### Verilen metin
Barış ve Demokrasi Partisi (BDP) Mersin Milletvekili Ertuğrul Kürkçü, Avrupa Konseyi Parlamenterler Meclisi’nde (AKPM) Birleşmiş Avrupa Solu (UEL) adına, Suriye Raporu üzerine yaptığı konuşmada raporu genel olarak benimsediklerini belirti.
AKPM Genel Kurulunda “Suriye’de insani krize dair Avrupalıların cevabı” başlıklı raporun değerlendirilmesinde konuşan Kürkçü, Suriye’deki durumun geçen yılki tartışma sırasında dile getirdikleri kaygıları doğruladığını söyledi.
“Olaylar bugün olduğu gibi sürecek olursa Suriye’nin çok geçmeden Avrupa’nın eteklerinde bir insani faciaya yol açarak harabeye dönmesi çok muhtemel görünüyor” dediklerini hatırlatan Kürkçü, raportörün sunduğu olgular ve rakamların çok daha kötü bir manzara çizdiğini ifade etti.
“Acılar sadece Esad’ın acımasızlığından kaynaklanmıyor”
“Raportör tarafından ‘askeri saldırı tehditleriyle’ Suriye’nin kimyasal silah cephaneliğinin tasfiyesini sağlamakla övülmesine karşın ‘Batı’nın aslında bu ülkede sürüp gitmekte olan trajedinin sorumluluğunda önemli bir payı var.
“Geçen yılki tartışmada dile getirmiştik: ‘Suriye halkları ABD’nin Orta-Doğu’da yanlış bir hesaba dayalı olarak yeni bir güç dizilişi amacıyla desteklediği bir vekaleten savaşın bedelini ödüyor.

### Veri kayıtları

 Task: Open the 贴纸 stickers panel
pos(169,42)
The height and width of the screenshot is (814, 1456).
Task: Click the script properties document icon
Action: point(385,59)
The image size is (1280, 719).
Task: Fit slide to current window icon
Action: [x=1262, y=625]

### Görev 1
Verilen metinde "AKPM Genel Kurulunda" ifadesinden "çizdiğini ifade etti." ifadesine kadar uzanan kısmı hiçbir değişiklik yapmadan yazdır.
### Görev 2
Verilen metne göre Kürkçü, AKPM'deki konuşmasını hangi grup adına yaptı?
Bu işlerde kayıtlara başvurmak gerekmez.

### Doğru yanıt 1
AKPM Genel Kurulunda “Suriye’de insani krize dair Avrupalıların cevabı” başlıklı raporun değerlendirilmesinde konuşan Kürkçü, Suriye’deki durumun geçen yılki tartışma sırasında dile getirdikleri kaygıları doğruladığını söyledi.
“Olaylar bugün olduğu gibi sürecek olursa Suriye’nin çok geçmeden Avrupa’nın eteklerinde bir insani faciaya yol açarak harabeye dönmesi çok muhtemel görünüyor” dediklerini hatırlatan Kürkçü, raportörün sunduğu olgular ve rakamların çok daha kötü bir manzara çizdiğini ifade etti.

### Doğru yanıt 2
Birleşmiş Avrupa Solu (UEL) adına.